Over years of presenting this scenario, the responses of my students have been consistently “no.” Most give nationalistic reasons, while others, not really knowing why, simply respond that they wouldn’t abandon English. Taking this line of questioning a step further and supposing the Czech government pressured your little community to become Czech speakers—if you believed your community might be the last speakers of English, would you then abandon it? Students still almost always say they would not abandon the English language. In other words, even when having no real reason why a language destined to die should be clung to, students unwaveringly say they would not abandon their language.
When North America was first being explored by Europeans, it is said that there were over 600 distinct languages spoken on the continent. With his famous slogan “Kill the Indian, save the man,” Richard Pratt, founder of the Carlisle Indian school, implemented one of the most effective weapons used to destroy Native cultures and languages in North America: the institutionalization of boarding schools. What is generally not known about boarding schools is the amount of money spent to accomplish their goals. From the mid-1880s to 1930s in Montana, Idaho, and Washington, the United States government spent over $250 million to kill the cultures and languages of Indians in that region. If one were to extrapolate a figure for all of the United States, it would exceed $1 billion (not adjusted for inflation) for that time period.

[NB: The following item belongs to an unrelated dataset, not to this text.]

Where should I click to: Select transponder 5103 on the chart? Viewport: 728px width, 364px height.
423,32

Last September, I asked an archeologist what is cited as the accepted population for Native people prior to contact. I was stunned when he told me it was 1.2 million. When I challenged this number as being too low, he reiterated that this was the accepted figure. Even in high school I couldn’t understand how Americans believed that prior to European contact, the Indian population, in a country rich with resources and absent of the diseases that plagued Europe, had never increased. This stands in stark contrast to a European population that managed to increase in spite of its many calamities and diseases. It is worth noting that in Disease and Demography in the Americas, the editors reference population estimates of Indians in the Western hemisphere in the 13th century as exceeding 50 million.

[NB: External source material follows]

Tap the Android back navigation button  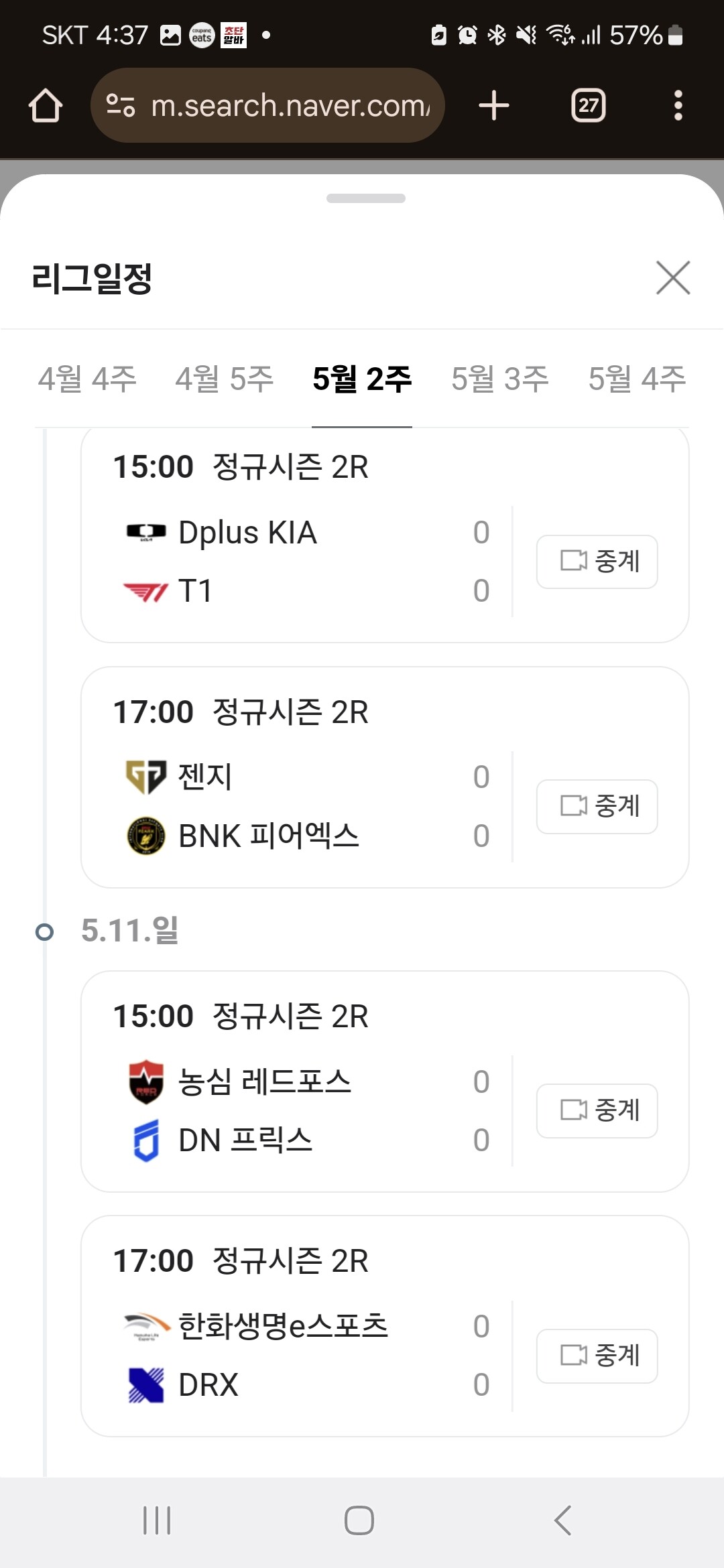pos(563,1520)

During the taking of the West, a common slogan was “the only good Indian is a dead Indian;” many white people believed that this necessitated promoting the massacre of Indians, which might explain why in the state of California, the law permitting the killing of Indians wasn’t repealed until well into the 1900s. When I was in middle school, I learned about when some 6 million Jewish people lost their lives in Germany, it was called a holocaust. I often wonder why we aren’t taught about the holocaust that occurred in North America.
—Neyooxet Greymorning is a professor of anthropology and Native American studies at the University of Montana and executive director of Hinono’eitiit Ho’oowu’ (Arapaho Language Lodge) in Wyoming.